MS is a chronic inflammatory disease that occurs when the body’s immune system attacks myelin, the fatty material that insulates neurons to enable rapid transmission of electrical signals. When myelin or neurons are damaged, communication between the brain and other parts of the body is disrupted leading to impaired ability including vision problems, muscle weakness, difficulty with balance and coordination, and cognitive decline. Most people who live with MS will experience some form of reduced ability.
As the Welsh and Canadian systems for tracking population health data are similar, the team was able to access comparable information for the two groups of patients. For the Canadian patients, the team determined socioeconomic status based on census data, which links postal codes with neighbourhood-level income. Clinical information from a provincial MS database was linked with population-based provincial health administrative data. The Welsh patients were assessed by linking similar datasets, including National Health Service information, postal code-related income data and educational attainment.
A key component of this study was that the data on socioeconomic status were captured before MS onset, therefore predating any possible effect of the disease itself on socioeconomic status.
The researchers did not look at specific factors that might explain the relationship between lower socioeconomic status and higher risk of disability progression, but they suggest that modifiable lifestyle factors, such as diet and exercise, could be involved.
“If that is the case, the risk may be amenable to change,” says Tremlett. “One of the next steps is to understand why this relationship exists.”

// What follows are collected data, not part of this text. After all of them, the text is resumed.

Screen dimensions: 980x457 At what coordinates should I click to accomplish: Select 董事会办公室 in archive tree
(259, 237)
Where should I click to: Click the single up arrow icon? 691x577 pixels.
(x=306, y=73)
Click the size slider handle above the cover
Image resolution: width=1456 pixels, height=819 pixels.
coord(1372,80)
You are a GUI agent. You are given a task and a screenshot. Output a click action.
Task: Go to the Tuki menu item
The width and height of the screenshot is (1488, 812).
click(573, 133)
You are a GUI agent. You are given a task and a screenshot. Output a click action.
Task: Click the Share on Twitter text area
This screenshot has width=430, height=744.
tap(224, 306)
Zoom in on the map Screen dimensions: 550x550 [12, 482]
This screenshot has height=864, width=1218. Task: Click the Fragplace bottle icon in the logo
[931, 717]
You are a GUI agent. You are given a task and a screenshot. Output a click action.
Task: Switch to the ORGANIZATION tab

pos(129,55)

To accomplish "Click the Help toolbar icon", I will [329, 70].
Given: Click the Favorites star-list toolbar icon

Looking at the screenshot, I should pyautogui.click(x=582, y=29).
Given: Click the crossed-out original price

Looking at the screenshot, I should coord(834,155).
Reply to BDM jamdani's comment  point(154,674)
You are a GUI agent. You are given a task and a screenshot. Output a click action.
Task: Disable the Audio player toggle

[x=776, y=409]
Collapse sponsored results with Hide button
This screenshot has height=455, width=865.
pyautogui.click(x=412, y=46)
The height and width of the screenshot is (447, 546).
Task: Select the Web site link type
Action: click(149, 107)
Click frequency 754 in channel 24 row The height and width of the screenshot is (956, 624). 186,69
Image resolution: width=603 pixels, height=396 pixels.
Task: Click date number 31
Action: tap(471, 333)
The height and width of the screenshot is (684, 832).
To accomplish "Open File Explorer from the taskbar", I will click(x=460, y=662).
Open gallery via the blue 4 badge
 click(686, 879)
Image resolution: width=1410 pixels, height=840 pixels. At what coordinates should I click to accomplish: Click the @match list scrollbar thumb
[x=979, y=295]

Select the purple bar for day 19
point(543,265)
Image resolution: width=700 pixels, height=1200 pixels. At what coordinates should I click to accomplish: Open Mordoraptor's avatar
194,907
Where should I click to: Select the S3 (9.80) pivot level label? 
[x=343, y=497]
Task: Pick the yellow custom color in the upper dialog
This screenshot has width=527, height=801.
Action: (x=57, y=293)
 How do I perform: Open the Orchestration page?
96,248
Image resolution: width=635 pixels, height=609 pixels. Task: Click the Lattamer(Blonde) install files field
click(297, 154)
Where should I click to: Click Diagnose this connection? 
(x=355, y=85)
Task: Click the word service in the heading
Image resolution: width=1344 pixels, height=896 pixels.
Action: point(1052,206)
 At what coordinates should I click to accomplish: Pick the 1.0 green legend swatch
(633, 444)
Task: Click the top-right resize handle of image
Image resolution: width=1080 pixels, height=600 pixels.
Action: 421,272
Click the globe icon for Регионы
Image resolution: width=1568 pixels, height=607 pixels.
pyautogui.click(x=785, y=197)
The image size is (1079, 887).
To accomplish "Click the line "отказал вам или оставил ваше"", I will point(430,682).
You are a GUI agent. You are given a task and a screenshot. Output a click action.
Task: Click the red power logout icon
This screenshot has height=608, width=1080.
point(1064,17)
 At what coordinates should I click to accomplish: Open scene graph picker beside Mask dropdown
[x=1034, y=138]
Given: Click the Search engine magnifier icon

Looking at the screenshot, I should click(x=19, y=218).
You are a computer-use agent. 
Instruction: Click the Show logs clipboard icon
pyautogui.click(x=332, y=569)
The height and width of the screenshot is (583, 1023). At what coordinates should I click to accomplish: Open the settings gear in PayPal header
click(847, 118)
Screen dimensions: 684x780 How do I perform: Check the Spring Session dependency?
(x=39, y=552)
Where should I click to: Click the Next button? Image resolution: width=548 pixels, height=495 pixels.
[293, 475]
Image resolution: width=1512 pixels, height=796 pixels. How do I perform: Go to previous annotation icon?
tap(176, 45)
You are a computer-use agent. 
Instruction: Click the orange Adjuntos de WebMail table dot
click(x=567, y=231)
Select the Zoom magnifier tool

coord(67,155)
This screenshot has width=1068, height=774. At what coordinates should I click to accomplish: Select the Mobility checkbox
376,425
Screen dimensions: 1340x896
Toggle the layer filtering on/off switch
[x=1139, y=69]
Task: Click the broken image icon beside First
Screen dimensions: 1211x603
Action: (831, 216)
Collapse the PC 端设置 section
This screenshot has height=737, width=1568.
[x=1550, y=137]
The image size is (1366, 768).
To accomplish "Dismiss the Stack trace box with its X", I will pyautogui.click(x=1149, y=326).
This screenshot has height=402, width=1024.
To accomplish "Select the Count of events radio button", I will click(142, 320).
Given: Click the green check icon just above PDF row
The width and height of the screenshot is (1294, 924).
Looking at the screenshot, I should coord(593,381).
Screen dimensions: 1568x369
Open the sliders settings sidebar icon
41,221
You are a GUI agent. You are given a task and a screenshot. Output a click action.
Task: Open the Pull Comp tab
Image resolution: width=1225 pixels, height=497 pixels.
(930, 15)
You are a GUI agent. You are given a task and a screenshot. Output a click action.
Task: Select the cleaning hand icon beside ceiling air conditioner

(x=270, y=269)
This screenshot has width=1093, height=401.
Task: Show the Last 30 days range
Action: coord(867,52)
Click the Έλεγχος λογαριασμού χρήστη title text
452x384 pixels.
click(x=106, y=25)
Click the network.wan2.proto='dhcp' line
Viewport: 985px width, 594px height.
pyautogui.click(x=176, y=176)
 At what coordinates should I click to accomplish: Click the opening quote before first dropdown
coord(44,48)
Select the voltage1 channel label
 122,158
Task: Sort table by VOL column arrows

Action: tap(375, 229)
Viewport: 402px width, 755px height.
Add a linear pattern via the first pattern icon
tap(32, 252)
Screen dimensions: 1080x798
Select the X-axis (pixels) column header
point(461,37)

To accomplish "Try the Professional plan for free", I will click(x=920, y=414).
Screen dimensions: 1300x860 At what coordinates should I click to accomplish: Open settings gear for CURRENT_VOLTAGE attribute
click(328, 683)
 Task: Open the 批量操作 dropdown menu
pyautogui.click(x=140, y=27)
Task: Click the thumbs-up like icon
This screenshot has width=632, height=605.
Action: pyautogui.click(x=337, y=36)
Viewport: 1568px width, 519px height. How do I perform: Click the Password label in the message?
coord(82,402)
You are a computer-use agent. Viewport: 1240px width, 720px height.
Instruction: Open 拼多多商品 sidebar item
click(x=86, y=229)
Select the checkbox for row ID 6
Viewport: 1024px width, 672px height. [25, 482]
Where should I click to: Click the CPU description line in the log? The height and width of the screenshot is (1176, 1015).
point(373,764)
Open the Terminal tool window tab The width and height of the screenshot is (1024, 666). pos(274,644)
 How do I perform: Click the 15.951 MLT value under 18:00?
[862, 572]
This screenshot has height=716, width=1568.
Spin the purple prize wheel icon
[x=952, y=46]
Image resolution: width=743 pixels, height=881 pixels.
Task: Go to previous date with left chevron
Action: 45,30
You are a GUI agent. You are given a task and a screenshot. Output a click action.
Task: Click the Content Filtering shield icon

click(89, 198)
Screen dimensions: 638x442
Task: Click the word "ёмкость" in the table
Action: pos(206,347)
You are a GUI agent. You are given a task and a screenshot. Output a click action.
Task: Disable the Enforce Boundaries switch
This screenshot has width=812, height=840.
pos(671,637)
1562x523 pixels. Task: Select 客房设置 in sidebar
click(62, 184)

North Vancouver resident Marilyn Lenzen, who was diagnosed with MS nearly two decades ago, says she wasn’t surprised to learn that researchers have now established a clear link between socioeconomic status and disability progression in patients with MS.
“I’m glad to see that there is now research that backs up what I and many in the MS community have been experiencing for years,” says Lenzen. “Someone who has the financial means to buy healthier food or afford to participate in yoga, pilates or specialized exercise to rebuild their strength after a relapse doesn’t experience the same progression of disabling symptoms as others who can’t afford to access the same healthy lifestyle choices.”
After her diagnosis, Lenzen, now 59, could no longer keep up with the long hours and extensive travel required by her corporate job. When she gave up her job, however, she also lost her extended health benefits and experienced a significant decline in household income.
“When I was first diagnosed, I remember having to crawl on my knees up the stairs to get to bed every night,” she recalls. “But I was determined to exercise and to keep my muscles strong. I took up cycling and with the assistance of an e-bike, cycled 3,000 kilometres last year.
“I do still have occasional relapses but the relapses are not as bad and I have the strength in my body to rebuild again. I wish that everyone with MS, regardless of their socioeconomic status, has the same lifestyle opportunities to slow the progression of their disease.”